Merge pull request #11 from bstatcomp/opencl_kernel_generator

seantalts · web-flow · commit d447282dd045 · 2019-11-26T21:30:49.000-05:00
Kernel generator design doc
diff --git a/designs/0003-opencl_kernel_generator.md b/designs/0003-opencl_kernel_generator.md
@@ -0,0 +1,215 @@
+- Feature Name: opencl_kernel_generator
+- Start Date: 2019-10-21
+- RFC PR: (leave this empty)
+- Stan Issue: (leave this empty)
+
+# Summary
+[summary]: #summary
+
+Define operators and functions on matrix_cl that will use 
+[expresson templates](https://en.wikipedia.org/wiki/Expression_templates) 

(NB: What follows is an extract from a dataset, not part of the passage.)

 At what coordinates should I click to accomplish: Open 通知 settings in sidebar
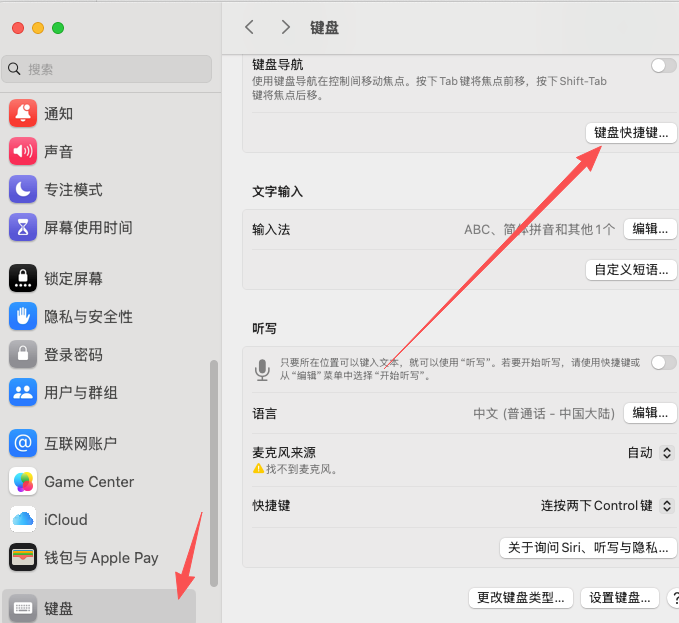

+to construct expressions. When assigned to a matrix_cl an expression will generate an 
+OpenCL kernel in a JIT fashion and execute it to calculate the result of the expression.
+
+# Motivation
+[motivation]: #motivation
+
+OpenCL routines which do not require communication between threads and decompose into simple 
+arithmetic operations follow a simple form. A JIT compiler that can take in arithmetic operations 
+and create these OpenCL routines on the fly would be much simpler and more efficient than writing 
+these OpenCL kernels by hand.
+
+Using one kernel for multiple operations is faster than using one kernel per operation. Each 
+kernel must load its arguments from global global GPU memory and store results back. Memory 
+transfers are relatively slow compared to calculations. In case of simple kernels majority 
+of kernel execution time is spent for memory transfers. Kernel generator can generate a single 
+kernel from a sequence of operations and is therefore more performant than using one predefined
+kernel for each operation.
+
+Any operation that requires no communication between threads can be implemented in kernel 
+generator. While that means not any kernel can be rewritten with kernel generator, many, if 
+not most of ones needed in Stan Math should qualify. 
+
+# Explanation
+[guide-level-explanation]: #explanation
+
+A kernel generator expression consists of operations, for example addition, exponentiation, 
+transposition. While not operations in mathematical sense, accesses to matrices and scalars are also operations 
+in kernel generator. We can define these operations as classes using the curiously recurring 
+template pattern (CRTP) to generate a compound class of templated expressions. See chapter 27 of C++ 
+Templates - The Complete Guide for a more detailed explanation of this pattern.
+
+Each operation is implemented as a templated class. When instantiated those templates are given
+types of the subexpressions that are arguments to the particular operation. User-facing 
+functions are used to simplify construction of operations, since class templates can not 
+be deduced in C++14. 
+
+Each operation object is responsible for generating kernel code for the operation it 
+represents. Each operation selects a unique variable name and generates kernel code that 
+declares a variable and assigns the result of the operation to it. If the operation has any
+arguments that are operations themselves it can access variables they use for their results.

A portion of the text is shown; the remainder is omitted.